BARR is a relatively new national program that is specifically designed to recognize the individuality of each student and build support networks around them. Rather than focusing on the top ten percent or the bottom ten percent of the class like some academic or behavioral intervention tools, every single student in the freshman class is enrolled as part of the program.

Each student in the freshman class is divided into one of four home rooms in the core subjects. The teachers in those subjects – specializing in math, English language arts, social studies, and science – become the advisors for that group of students for the entire year. 

Every week, team meetings are held between CHS Principal Mary Anne Spearin, the advisors, and the guidance counselor. “Those meetings are designed to review all freshman students,” Spearin explained. The group considers how well each student is doing, considering if they have made connections with other students and staff, what their strengths are, and what their challenges may be, both at school and outside of it. “We then use that information to have bigger conversations to help support our kids or further their development,” Spearin said.

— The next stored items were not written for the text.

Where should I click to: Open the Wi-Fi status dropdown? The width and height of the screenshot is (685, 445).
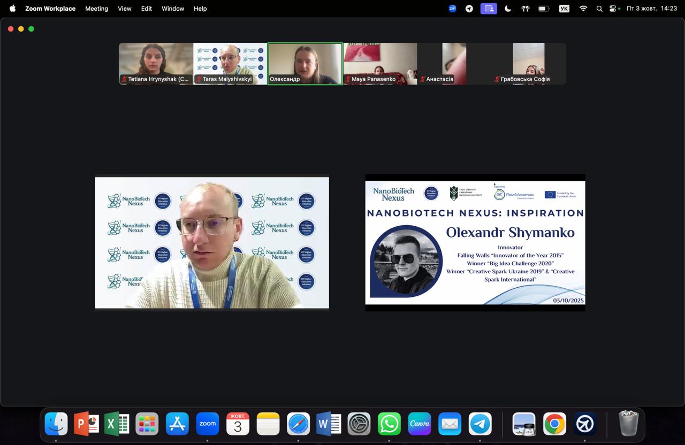(583, 9)
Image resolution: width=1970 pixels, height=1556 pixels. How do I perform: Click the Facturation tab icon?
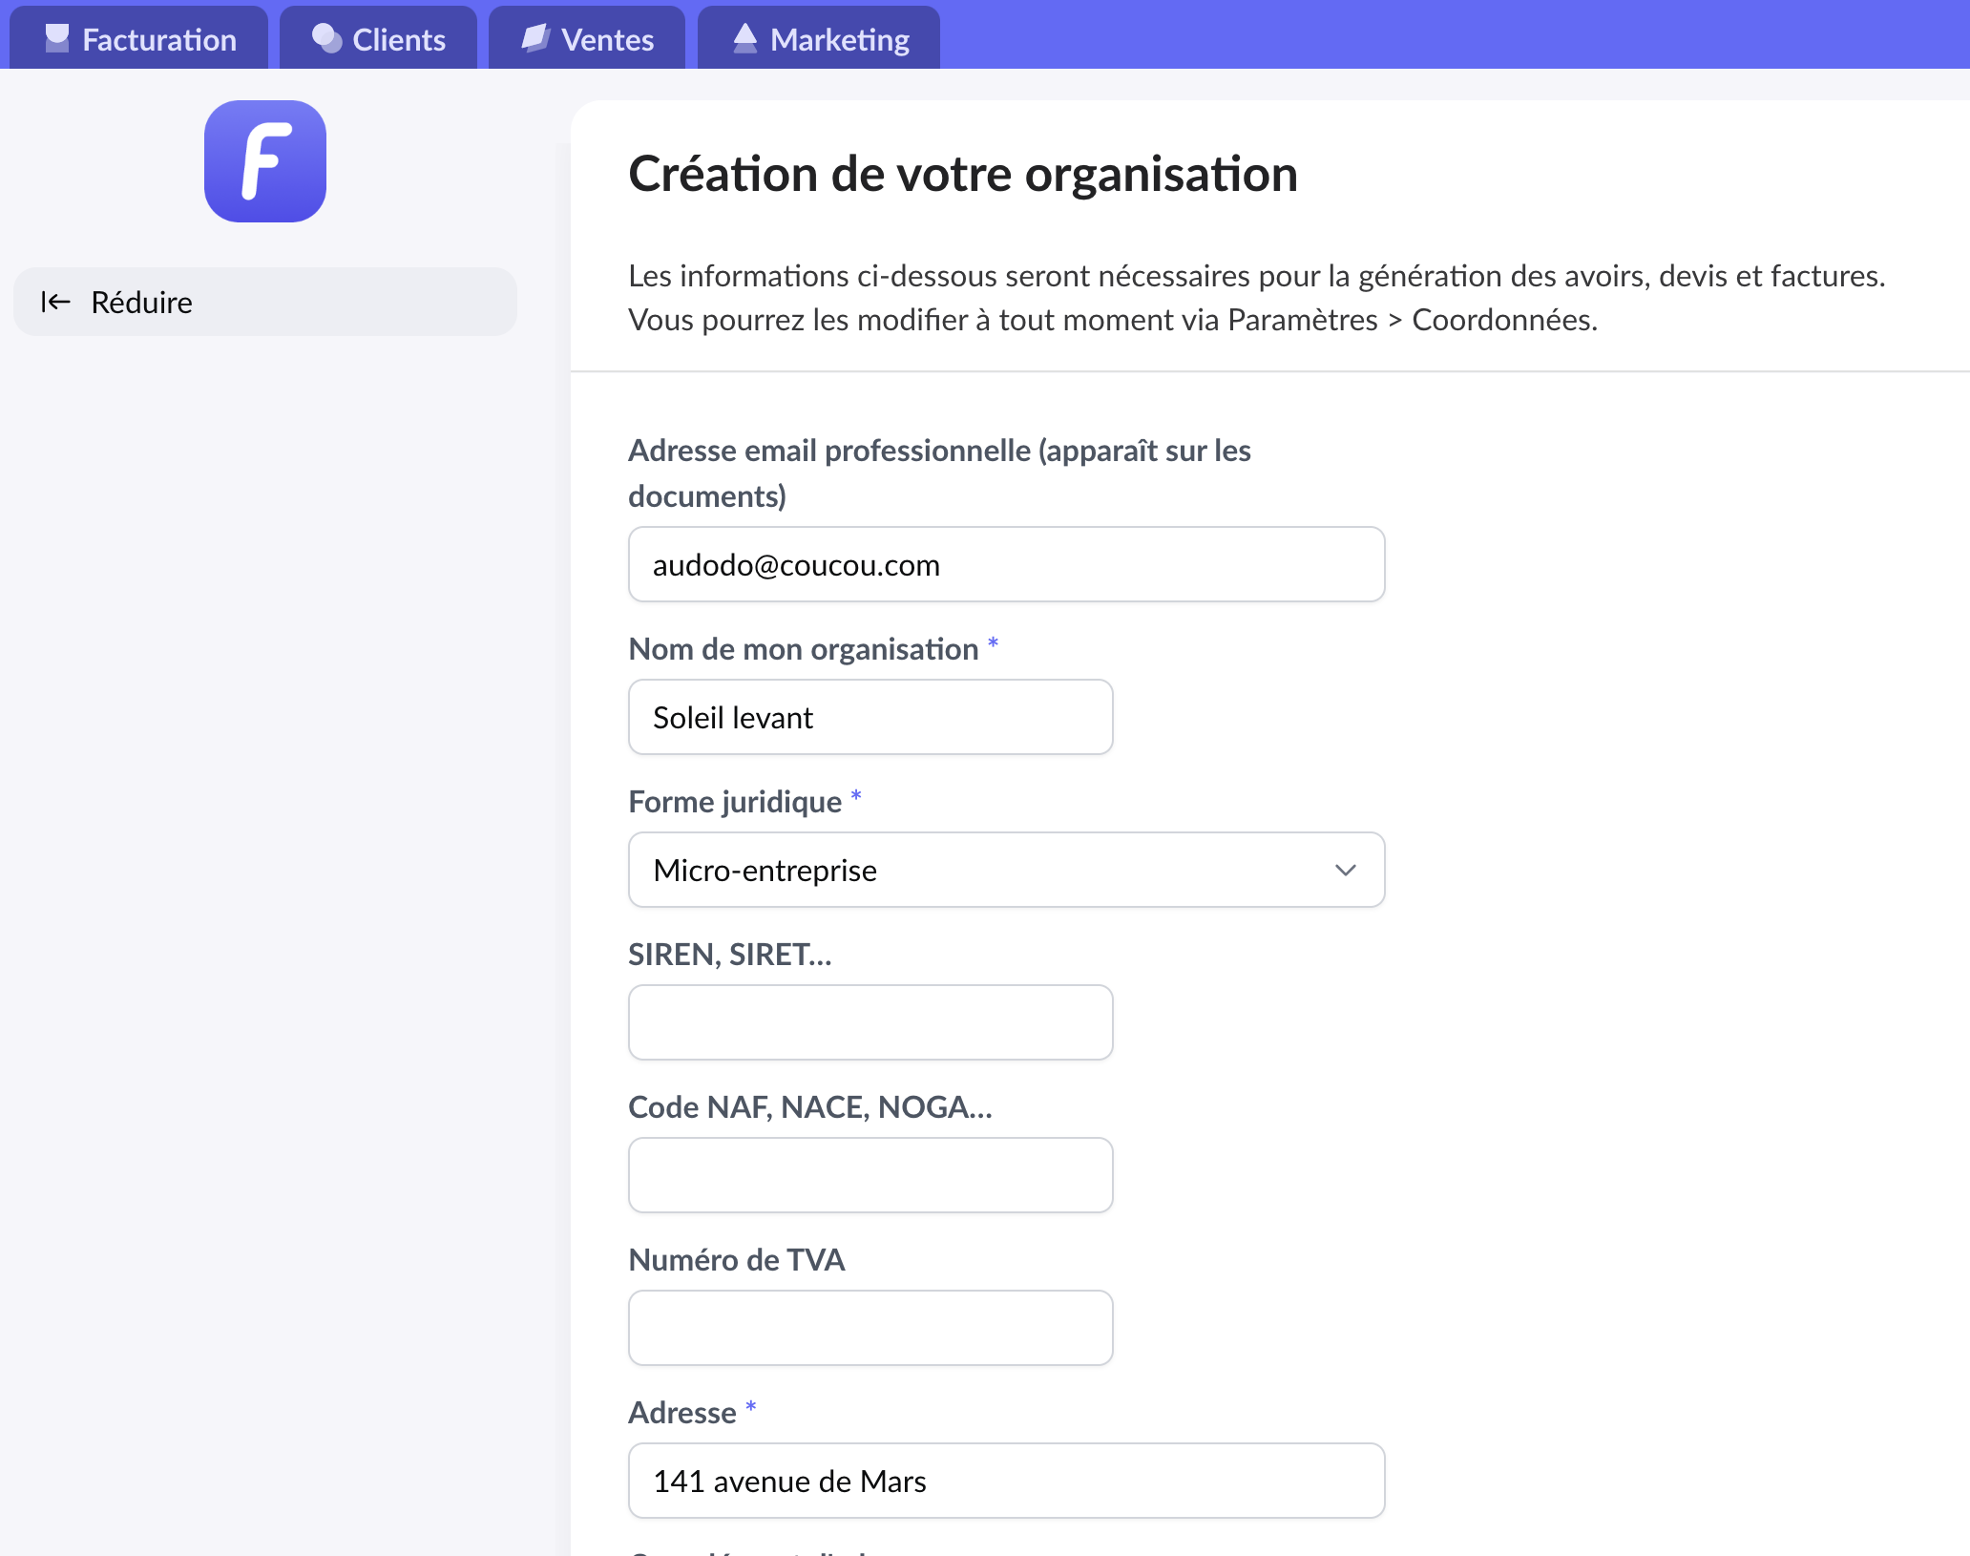(x=57, y=38)

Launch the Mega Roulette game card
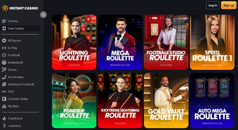coord(120,42)
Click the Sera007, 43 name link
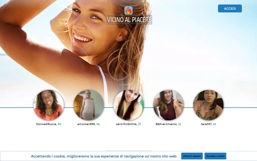The height and width of the screenshot is (161, 257). (x=208, y=124)
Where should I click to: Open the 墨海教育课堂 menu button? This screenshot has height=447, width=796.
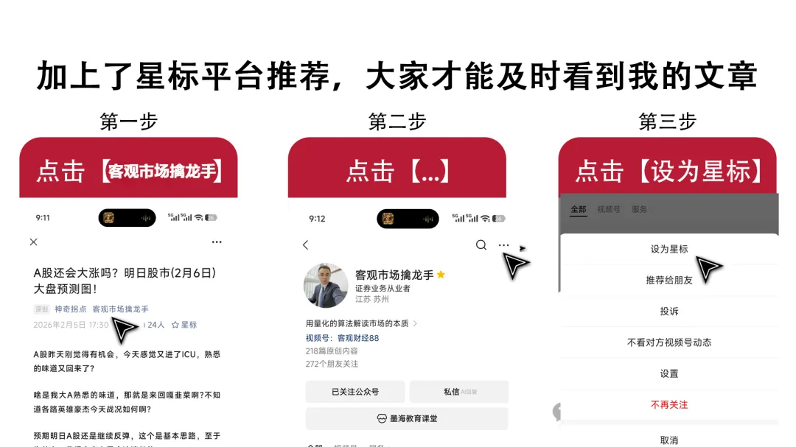pos(407,418)
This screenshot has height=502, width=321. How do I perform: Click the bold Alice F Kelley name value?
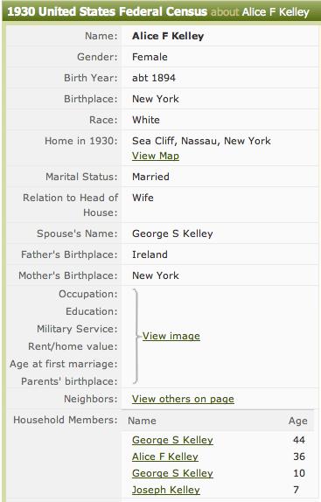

One of the most important elements of BARR is how it encourages more open communication with parents. Spearin said that in most cases parents of high school students have the mentality that the school will only contact them if something is a problem, and otherwise, things are fine. Through the BARR model, however, teachers are contacting parents to advise them that their student did well on a particular test, or that a maturity spurt has been noticed. “That makes it easier for all parents when we call and say, ‘So-and-so hasn’t turned in three homework assignments’,” Spearin said. Opening the pathway of communication between teachers and parents makes both parties more comfortable in resolving issues. 

The BARR program focuses on student development in unique ways, including through “I-times”, modules designed to encourage participation and growth. Every I-time lasts for thirty minutes, and might include team building exercises, leadership activities, or a specific focus on a learning objective, such as how to set goals and break them down into achievable steps. 

After the first year, statistics are indicating that the BARR program has been a marked success. The course failure rate for freshmen has been lowered by 37 percent, attendance has increased by 3.64 percent, and suspension days have decreased by 33.3 percent. Spearin attributes the success both to the program itself and to the teachers who were willing to take on a new model. “It was a big program to take on,” Spearin said. “There was a huge learning curve in the beginning. By the end of last year, the amount of effort they put into making this work was tremendous.”

Teachers worked continually to adapt the BARR program to Calais to make it the best fit. At the end of the year, teachers modified an I-time to create an activity that saw every freshman student creating a puzzle piece to be joined together in a massive mural hanging in the hallway. The mural symbolically reminds the students how they all fit together to form a whole. “The students get to see it every day and they will until they graduate,” Spearin said.

Calais High School intends to continue participating in the BARR program at least for the next few years. The program has been gaining additional organizational support, including from the Calais and York area Rotary Clubs. For more information about BARR, contact coordinator Erika Pratt.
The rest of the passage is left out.